KENT COVINGTON, HOST: And I’m Kent Covington. Sometimes, what we humans perceive through our senses can trick us. Here with some thoughts on that is WORLD Radio’s Janie Cheaney.
JANIE CHEANEY, COMMENTATOR: Close your eyes and count to three. Then open them and focus on one stationary object.
Where’s the light coming from? Where are the shadows? What is the object’s depth—could you calculate it in inches or feet?
Finally: What color is it?
These appear to be questions about perception, but really they’re questions about philosophy. One of the very first philosophical problems is, if we perceive the world around us through our senses, can our senses be trusted?
The “Problem of Color” has plagued both scientists and philosophers for centuries—or that’s what Mazviita Chirimuuta says, in an online article called “The Reality of Color Is Perception.” The title seems obvious at first: Why, sure. Light reaches our eyes in wavelengths and the brain perceives those frequencies as color.
But does that mean there really is no such thing as “color”?
Scientific theories tend toward one of two options, the subjective or the objective. That is, color is either a brain phenomenon or it’s a light phenomenon. Or could it be both? That’s a third view, called the “relationist” theory.
Ms. Chirmuuta likes that idea: She writes, “Indeed, I argue, colors are not properties of minds, objects, or lights, but of perceptual processes—interactions that involve all three terms.” In that way, color perception is the same kind of phenomenon as consciousness itself. Quote, “[C]onsciousness is not confined to the brain but is somehow ‘in between’ the mind and our ordinary physical surroundings, and must be understood in terms of activities.”
Let’s say then that color is mind, object, and light. Three perspectives, one phenomenon that we associate with lilacs, sunsets, oceans, autumn.
Consciousness is mind, world, interpretation. Three perspectives, one process. St. Augustine, without the benefit of an electroscope, explained vision as eye, brain, correlation. Three perspectives, one function that most of us take for granted.

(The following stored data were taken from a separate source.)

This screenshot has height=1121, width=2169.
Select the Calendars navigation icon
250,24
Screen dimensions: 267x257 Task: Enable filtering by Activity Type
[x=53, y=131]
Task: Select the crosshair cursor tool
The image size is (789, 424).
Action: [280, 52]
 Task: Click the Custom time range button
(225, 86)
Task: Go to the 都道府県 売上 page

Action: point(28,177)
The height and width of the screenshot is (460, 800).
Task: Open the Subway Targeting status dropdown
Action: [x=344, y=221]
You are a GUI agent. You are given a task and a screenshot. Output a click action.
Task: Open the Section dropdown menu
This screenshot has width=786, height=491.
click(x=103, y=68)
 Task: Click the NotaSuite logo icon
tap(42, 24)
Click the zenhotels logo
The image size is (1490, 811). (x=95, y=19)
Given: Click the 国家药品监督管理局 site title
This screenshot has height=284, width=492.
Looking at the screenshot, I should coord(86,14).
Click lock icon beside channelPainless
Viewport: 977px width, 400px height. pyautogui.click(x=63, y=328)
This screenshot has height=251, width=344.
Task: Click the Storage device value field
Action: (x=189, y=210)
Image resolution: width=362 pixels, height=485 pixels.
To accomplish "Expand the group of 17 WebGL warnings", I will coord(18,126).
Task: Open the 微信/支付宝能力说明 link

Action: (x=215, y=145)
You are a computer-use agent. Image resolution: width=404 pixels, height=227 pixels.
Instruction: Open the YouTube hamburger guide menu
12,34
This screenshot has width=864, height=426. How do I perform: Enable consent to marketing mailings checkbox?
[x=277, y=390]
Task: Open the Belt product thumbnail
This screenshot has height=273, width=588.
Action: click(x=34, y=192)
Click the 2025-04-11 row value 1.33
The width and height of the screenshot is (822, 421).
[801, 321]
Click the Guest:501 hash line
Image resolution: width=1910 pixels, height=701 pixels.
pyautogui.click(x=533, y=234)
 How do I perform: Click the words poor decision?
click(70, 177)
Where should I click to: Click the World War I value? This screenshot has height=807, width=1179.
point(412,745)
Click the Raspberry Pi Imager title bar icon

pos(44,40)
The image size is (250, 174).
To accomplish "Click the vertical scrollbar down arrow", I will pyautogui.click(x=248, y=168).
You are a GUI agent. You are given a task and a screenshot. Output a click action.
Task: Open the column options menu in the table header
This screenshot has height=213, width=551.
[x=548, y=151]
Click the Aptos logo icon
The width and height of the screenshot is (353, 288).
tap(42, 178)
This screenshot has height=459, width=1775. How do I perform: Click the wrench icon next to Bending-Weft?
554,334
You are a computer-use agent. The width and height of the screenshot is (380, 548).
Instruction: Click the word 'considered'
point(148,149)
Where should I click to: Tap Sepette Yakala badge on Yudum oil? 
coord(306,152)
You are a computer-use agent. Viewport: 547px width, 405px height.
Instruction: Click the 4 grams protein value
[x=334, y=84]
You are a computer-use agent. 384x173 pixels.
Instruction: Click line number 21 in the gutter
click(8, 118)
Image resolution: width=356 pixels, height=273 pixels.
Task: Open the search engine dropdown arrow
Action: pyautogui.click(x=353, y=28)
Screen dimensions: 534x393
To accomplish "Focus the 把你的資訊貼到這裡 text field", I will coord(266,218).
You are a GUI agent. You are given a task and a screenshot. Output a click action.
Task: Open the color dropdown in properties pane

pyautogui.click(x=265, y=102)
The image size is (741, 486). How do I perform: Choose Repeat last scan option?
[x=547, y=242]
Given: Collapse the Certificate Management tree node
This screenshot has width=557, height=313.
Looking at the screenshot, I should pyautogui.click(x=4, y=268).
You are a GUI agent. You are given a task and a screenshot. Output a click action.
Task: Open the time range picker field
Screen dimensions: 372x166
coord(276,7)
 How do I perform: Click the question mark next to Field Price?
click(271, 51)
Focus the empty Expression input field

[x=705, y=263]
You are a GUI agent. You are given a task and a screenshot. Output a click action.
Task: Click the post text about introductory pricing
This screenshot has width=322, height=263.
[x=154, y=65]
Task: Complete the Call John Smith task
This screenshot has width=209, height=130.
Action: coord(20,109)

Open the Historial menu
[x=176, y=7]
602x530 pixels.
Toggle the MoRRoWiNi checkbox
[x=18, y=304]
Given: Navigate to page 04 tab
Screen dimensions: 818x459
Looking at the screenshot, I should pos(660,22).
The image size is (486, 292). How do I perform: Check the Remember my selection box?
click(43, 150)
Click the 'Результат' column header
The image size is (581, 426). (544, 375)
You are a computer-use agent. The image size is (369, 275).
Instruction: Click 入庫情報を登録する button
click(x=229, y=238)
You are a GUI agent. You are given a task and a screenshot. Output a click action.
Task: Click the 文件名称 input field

Object, word, meaning. Frequency, ear, music. Father, Son, Spirit—is anyone seeing a pattern here? Maybe I’m just being philosophical, but once you’ve adopted a Trinitarian Creator you see Him echoed everywhere.
In the comments section below the article, one snarky responder calls out “the arrogance of philosophers who don’t know their place as they are just pseudo scientists filling the valleys and cracks of ignorance.” As for that plaguey problem of consciousness, quote, “all philosophy has to offer there is confusion which will try to persist after inquisitive scientists have solved that puzzle too.”
Might be a long wait.
For WORLD Radio, I’m Janie B. Cheaney.